The property market in Southeast Asia is taking a hit as investors adopt a cautious approach towards fresh investments amid revenue disruptions in the wake of the coronavirus outbreak.
However, there will also be opportunities for investors eyeing distressed hospitality and retail assets. Alternative real estate classes such as data centre and logistics assets are also expected to be in demand as investors seek to rebalance portfolios.
The COVID-19 epidemic saw transactions in the Asia Pacific commercial property market slump to $19.82 billion in the first quarter of this year, according to Real Capital Analytics data. The first-quarter performance was down 55.6 per cent and 53.9 per cent from $44.64 billion and $42.98 billion in the first and fourth quarter of 2019, respectively.
Knight Frank’s Asia Pacific capital markets head Neil Brookes said there would be a short-term slowdown in terms of purchasing activity in the region as many investors delay investment decisions and adopt a wait-and-see approach.

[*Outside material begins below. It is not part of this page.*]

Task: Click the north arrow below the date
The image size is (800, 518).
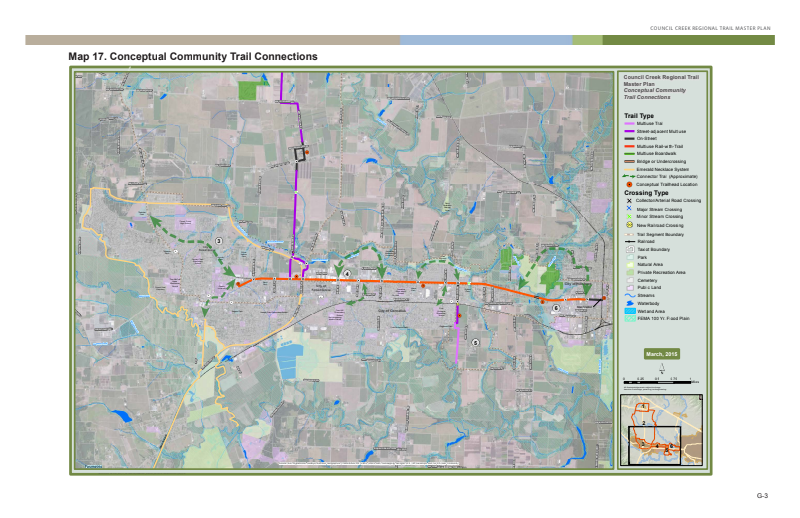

“The crisis is negatively impacting the emerging markets in Southeast Asia,” said Brookes, adding that Singapore, where the services sector accounts for as much as 69.38 per cent of the GDP, will be most affected by the pandemic.
Stuart Crow, the CEO of Capital Markets at JLL Asia Pacific, noted that uncertainty would be the new normal for the short-term.
“Singapore has seen some drop-off in activity. Investors are taking a wait-and-see approach and major deployments remain grounded for the time being. In an emerging market like Vietnam, investors are also holding-off decisions for now,” he added.
The COVID-19 pandemic has destabilized ASEAN real estate, with many real estate investment trusts and funds encountering major disruptions in revenue streams this year, said another industry veteran.
“Many have pulled back their earnings guidance for 2020 as they scramble to shore up their balance sheets and raise capital to cushion a fall in revenues,” said George Stewart LaBrooy, chairman of Singapore-based regional real estate private equity and advisory firm AREA Advisors Pte Ltd.
He opined that managing debt level and maintaining high occupancy rates are the two key challenges faced by property funds now.
Looking for alternatives
For private equity funds, which typically have an investment horizon of 5-7 years, the virus outbreak has given rise to opportunities in terms of distressed hospitality and retail assets, as well as asset classes such as data centres and logistics.
“They will be seeking distressed assets, particularly in the hospitality and retail sector. Many investors have also indicated they are willing to look beyond a short-term hit in the economy to get into opportunities where they can’t normally access, such as e-commerce and major offices in core markets,” said Brookes, who foresees e-commerce to be the biggest ‘beneficiary’ of the pandemic.
According to Knight Frank, private equity funds in Asia-Pacific raised about $38 billion in the last two years. It estimated that Asia-specific mandates had a $34 billion largesse awaiting deployment as of September 2019.
“Despite current circumstances, there’s still ample capital in the region looking at medium to long-term real estate investment opportunities,” said Brookes, adding that transaction activity recovered very quickly in the region after severe acute respiratory syndrome (SARS) was contained in the past.
JLL’s Crow said that in times of crisis such as the current one, the definition of defensive real estate assets widens, which is reflected in investors looking beyond offices at new economy real estate assets to rebalance portfolios.
“From a real estate investment standpoint, the interest in Southeast Asia remains strong, owing to supportive demographics and attractive long-term fundamentals,” he said, pointing to opportunities in Vietnam’s industrial sector.
AREA’s LaBrooy expects a resurgence in investments in warehousing and distribution, especially in e-commerce facilities, as well as in automation as survivors emerge from the disruption caused by the pandemic.
Meanwhile, grocery-anchored retail centres, healthcare and wireless infrastructure could be the bright spots in the times of the coronavirus.
“Seeing the queues lining up at all the hypermarkets, supermarkets and grocery stores has been an eye-opener. Retail may suffer from this virus but grocery retail will emerge a winner,” said LaBrooy.
Other attractive assets could be healthcare real estate such as hospitals, medical office buildings and life science buildings as well as telecom towers.
“In some countries, [towers] have been securitized successfully backed by long leases. With mobile data growing by 30-40 per cent a year, it is unlikely to slow even in an economic downturn,” he added.